Overall, I'm probably against this, due to my experience as a disabled person. I (and many other disabled people) hate the way that we are often depicted in media aimed at the wider world . It's often gross, whether it's the pitying "poor disabled people" stuff which is analogous to what you see in "poverty porn", or the superficially positive "inspiration porn" — they're both equally dehumanising. Less exploitation of our lived experience would definitely be great.

However, depictions of disabled people (whether in advertising or other charitable publication material, or the wider media) is pretty inauthentic to our actual lived experience, and this drives the stigma that disabled people face. AI models will have been trained on this same media ecosystem, so are likely to perpetuate harmful stereotypes by depicting things that are insensitive or inaccurate about disabilities. Even before AI, the self perpetuating cycle of bad disability representation in media was already a problem that caused real world harm to disabled people, so I'm not optimistic about the AI.

Overall, I think that we would be better served in figuring out how to depict things like poverty and disability without it being gross, exploitative and dehumanising. It's not an easy task, but it's a worthwhile one — not least of all because doing it properly would require involving people of the marginalised group you're advocating for (I have overwhelmingly found that charitable organisations that have disabled people working within them have significantly more nuanced and sensitive representations of disabled people in their advertising materials, for example).

More generally, I also worry that AI generated images could desensitize people to the things depicted. When I'm browsing the web and I see writing or images that seem to be AI generated, I often lose any interest that I might've had and just skim over them. It's an almost reflexive response, and I feel bad knowing that there are inevitably going to be false positives, in which I disregard something that wasn't actually made by AI. If the practice described in the OP becomes commonplace, I fear that it could cause people to tune out real images of human suffering. Perhaps some people might even use that as an excuse not to care; empathy is often uncomfortable, and the ignorance of "I don't need to feel emotionally affected by this, because it's not even real" could be an easy out when viewing even real images.

[–] Catoblepas@piefed.blahaj.zone 6 points 1 day ago (1 children)

I normally beat the anti-AI drum anyway, but I don’t consider this an ethical use of AI. The way to avoid exploiting people by making poverty porn is to just not make the poverty porn to begin with, not to use image generators trained on all the poverty porn that’s been made in the past.
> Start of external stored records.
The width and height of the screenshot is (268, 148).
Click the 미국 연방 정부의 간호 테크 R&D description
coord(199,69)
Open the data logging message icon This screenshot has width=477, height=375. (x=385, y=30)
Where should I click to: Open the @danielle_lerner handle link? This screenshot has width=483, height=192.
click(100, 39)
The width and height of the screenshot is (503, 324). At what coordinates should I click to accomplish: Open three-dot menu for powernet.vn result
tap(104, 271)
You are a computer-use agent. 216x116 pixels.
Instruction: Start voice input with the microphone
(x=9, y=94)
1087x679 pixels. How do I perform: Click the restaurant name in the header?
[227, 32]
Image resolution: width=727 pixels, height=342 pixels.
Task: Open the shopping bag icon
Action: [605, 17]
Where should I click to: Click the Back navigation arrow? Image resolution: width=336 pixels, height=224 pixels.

Even without a specific victim, the underlying problem of stereotyped portrayal while removing the voices of the people actually affected remains unchanged.

[–] technocrit@lemmy.dbzer0.com 2 points 1 day ago* (last edited 1 day ago) (1 children)

Maybe the problem isn't actually youtube videos, but a global system of violence and control that profits directly from hungry, exploitable people.

Sure, but the youtube videos made by putting a bunch of poverty porn into a blender is inherently on the side of the system, not the exploited. There’s not a way to remove the voices of the oppressed from the conversation in a non-oppressive way. The idea that you’re doing it ‘for their own good’ doesn’t change what’s actually happening: the use of poverty porn at the exclusion of the voices of those affected.